The episode largely comes off as a story in which Starfleet shows up at a wayward or backward planet, and shows it the error of its ways, hopefully paving the way for a fairer society. But the series writers don’t explain in “Angel One” why a society that treats either gender as inferior is wrong. 

Without this specific thematic point addressed, the idea of a female dominated culture is made to seem not like satire, but like a reversal of the natural order.

Meaning a male-dominated society is the right, proper and natural way to go.

It’s a shame, because somewhere in “Angel One” is the idea that the women of the Enterprise crew demonstrate their worth and value in the course of the mission.  For example, Dr. Crusher cures the virus that sweeps the Enterprise crew, literally by herself, since we see almost none of her staff.  Simultaneously, however, the episode backs away from a good role for Counselor Troi. She is the voice of the Enterprise when it first contacts Angel One, but is not given command of the away team for some reason. This episode would have proven much more powerful, and perhaps more even-handed, if Troi not only commanded the away team, but was permitted to give the valedictory speech about “evolution” that Commander Riker speaks. 



Instead, Riker gets that plum role, and to bed the hot alien leader.

In terms of the romantic scenes, this situation is certainly fun in a campy, silly way, and as a call-back to Kirk’s womanizing ways on the original series. 

But boy is this the wrong episode in which to hit that particular note. Riker’s easy romance of Beata again seems to suggest the “proper” value of women in society -- according to the series -- is as sexual objects. 


The episode is really, really confused about this point. It’s wrong for women to objectify men, for sex, but it is okay for women, like Beata, to be treated that way, by men like Riker.  The writers try to have the romantic scene come off as “equal” by making Beata assertive about her sexual desire, but the whole premise of the scene is a basic male sex fantasy.  Honestly, most stories of this type -- the female dominated society -- come off that way unless writers, directors and performers are very careful.

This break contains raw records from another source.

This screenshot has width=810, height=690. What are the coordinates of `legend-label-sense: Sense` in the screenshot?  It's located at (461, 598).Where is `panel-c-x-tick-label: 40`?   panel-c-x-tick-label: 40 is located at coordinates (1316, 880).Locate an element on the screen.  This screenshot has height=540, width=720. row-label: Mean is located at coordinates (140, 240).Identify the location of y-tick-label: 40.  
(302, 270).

“Angel One” doesn’t fare any better with the “B” story it features.

Although it is great to see Dr. Crusher hard at work, brilliantly puzzling out the particulars of the strange virus, the subplot feels like filler, and confusing filler at that. 

Did the holodeck -- in the simulation where Wesley went skiing on a class trip -- generate the virus? If so, that is certainly an amazing malfunction, and one that Starfleet should watch out for.  What if the simulation was set in Europe during the time of Bubonic Plague, for example?

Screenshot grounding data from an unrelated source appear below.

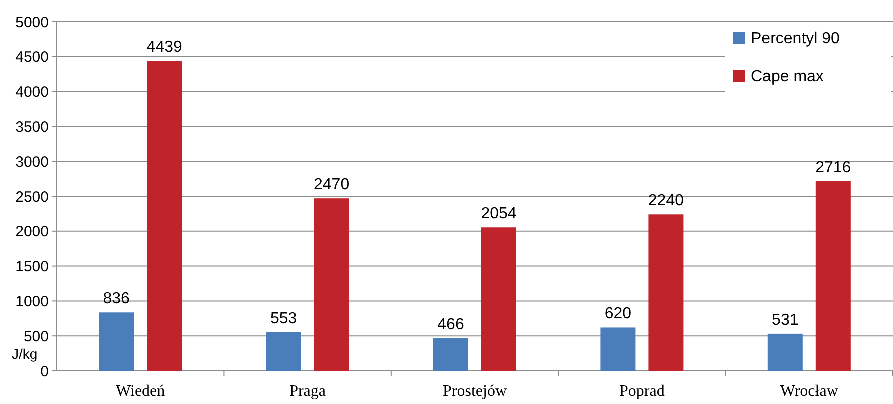 This screenshot has width=893, height=404. Describe the element at coordinates (32, 127) in the screenshot. I see `y-tick-label: 3500` at that location.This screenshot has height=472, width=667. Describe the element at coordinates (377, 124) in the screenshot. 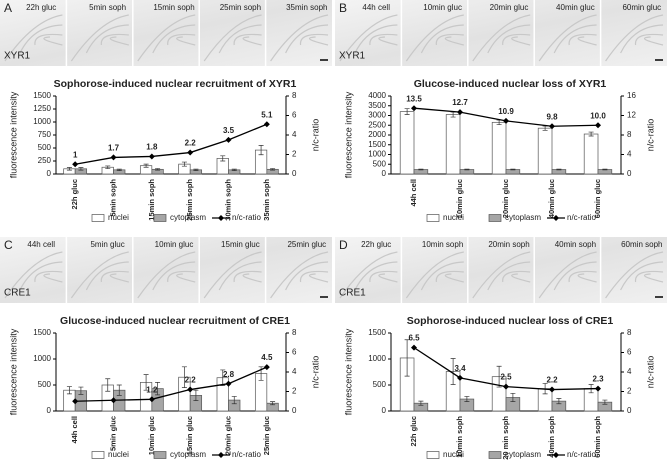

I see `y-tick-label: 2500` at that location.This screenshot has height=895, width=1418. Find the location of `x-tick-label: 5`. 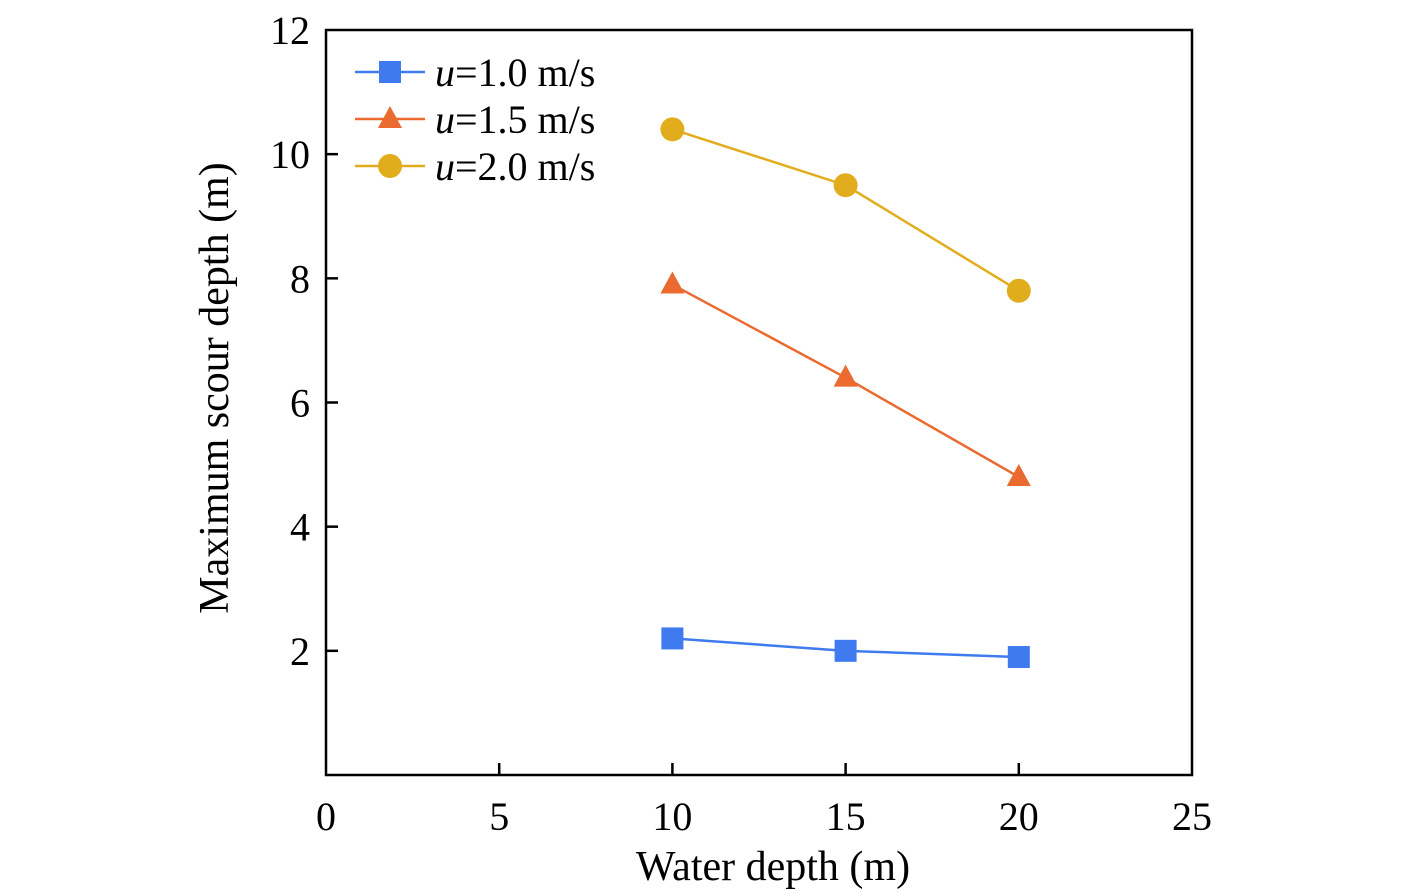

x-tick-label: 5 is located at coordinates (499, 816).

Or was the virus something related to Worf’s physiology, in particular, since the virus “smells” Klingon, and is transmitted via scent? 

The situation is terribly muddled, and some clarity would have been appreciated.

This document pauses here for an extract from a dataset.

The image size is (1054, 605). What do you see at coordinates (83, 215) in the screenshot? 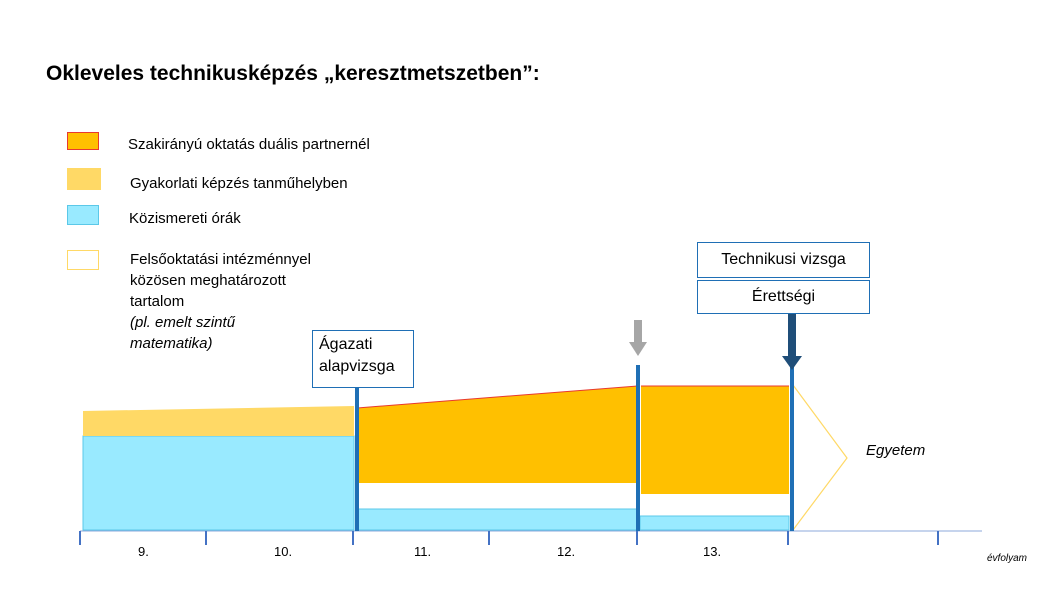
I see `legend-swatch-general` at bounding box center [83, 215].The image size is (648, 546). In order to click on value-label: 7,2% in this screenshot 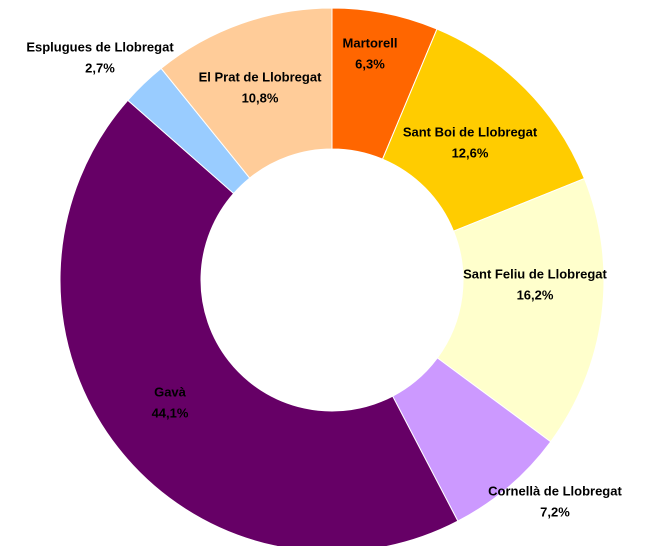, I will do `click(555, 512)`.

Finally, the Romulan threat is utilized most poorly here as well. A great deal of attention is paid to the fact that Romulan battle cruisers are moving about through the area of the Neutral Zone, and the fact that the Enterprise must travel to that location to shore up Starfleet defenses. Matters look grave when the virus strikes, and the ship becomes undermanned to the point that Data is the only officer left stationed on the bridge.

Then, the episode ends with the Enterprise on its way to the confrontation…and we never know what happened at the Neutral Zone, or with the Romulans!

In fact, the final episode of the season, “The Neutral Zone” goes out of its way to offer viewers the backstory that the Romulans have been quiescent for decades, completely forgetting about the events of “Angel One” in the process.